— Requirement —
Return, word for word, the part of the rows below that opens with the line containing "Where should I" and closes with the line containing "tap(1108, 46)". Leave the pictures out.
--- Begin Listed records ---
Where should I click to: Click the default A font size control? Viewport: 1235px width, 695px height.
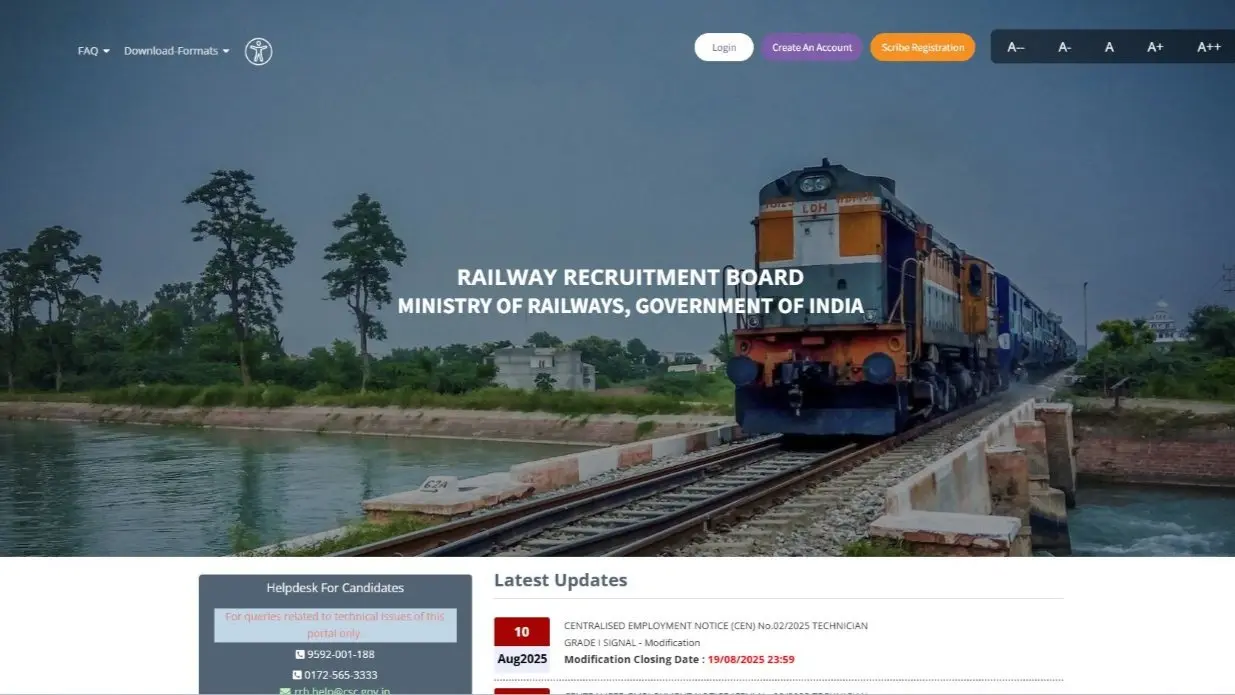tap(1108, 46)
--- End Listed records ---
--- Begin Listed records ---
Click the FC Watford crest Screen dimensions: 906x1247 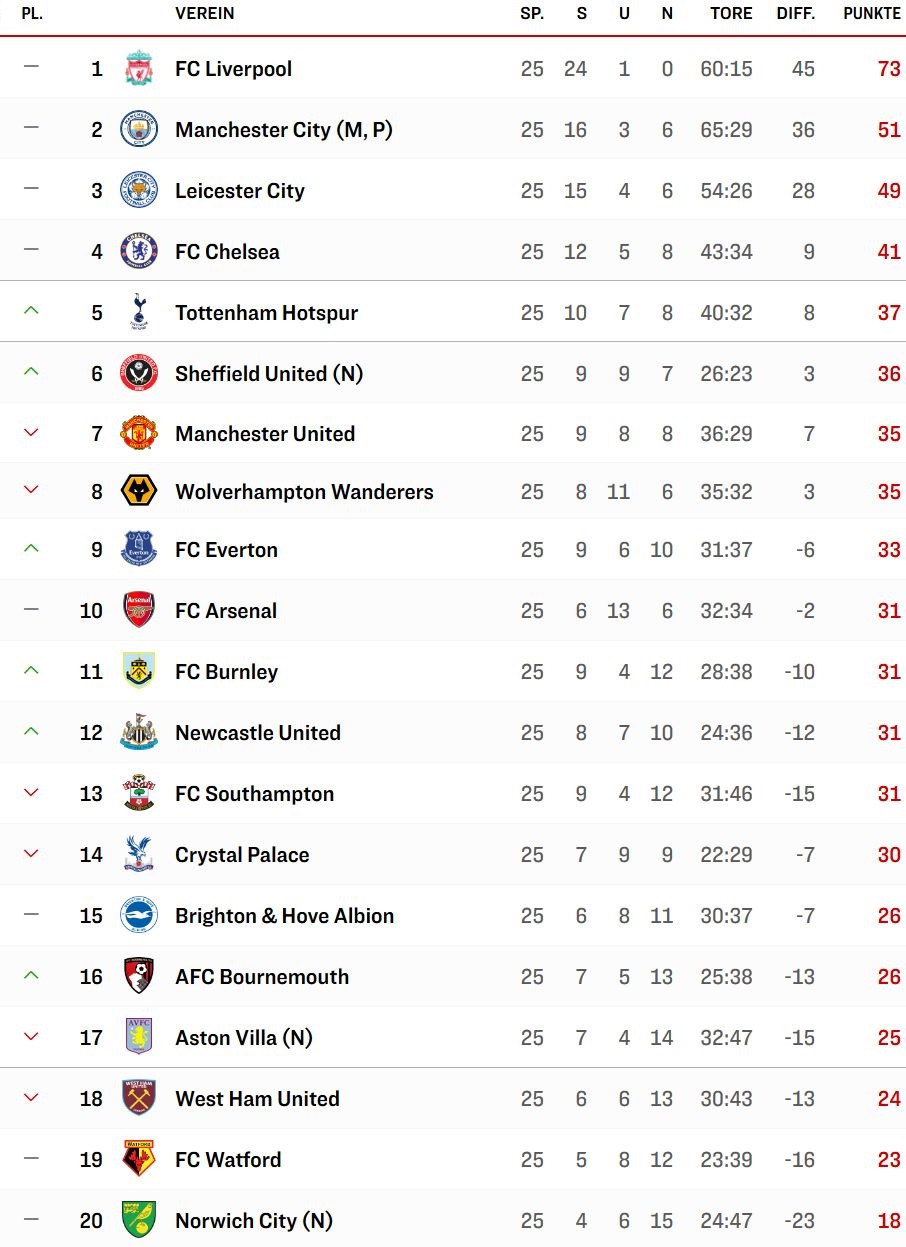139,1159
--- End Listed records ---
--- Begin Listed records ---
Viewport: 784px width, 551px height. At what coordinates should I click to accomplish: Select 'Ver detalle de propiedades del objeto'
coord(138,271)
--- End Listed records ---
— Task response —
Where should I click to: Click the default A font size control? Viewport: 1235px width, 695px height.
tap(1108, 46)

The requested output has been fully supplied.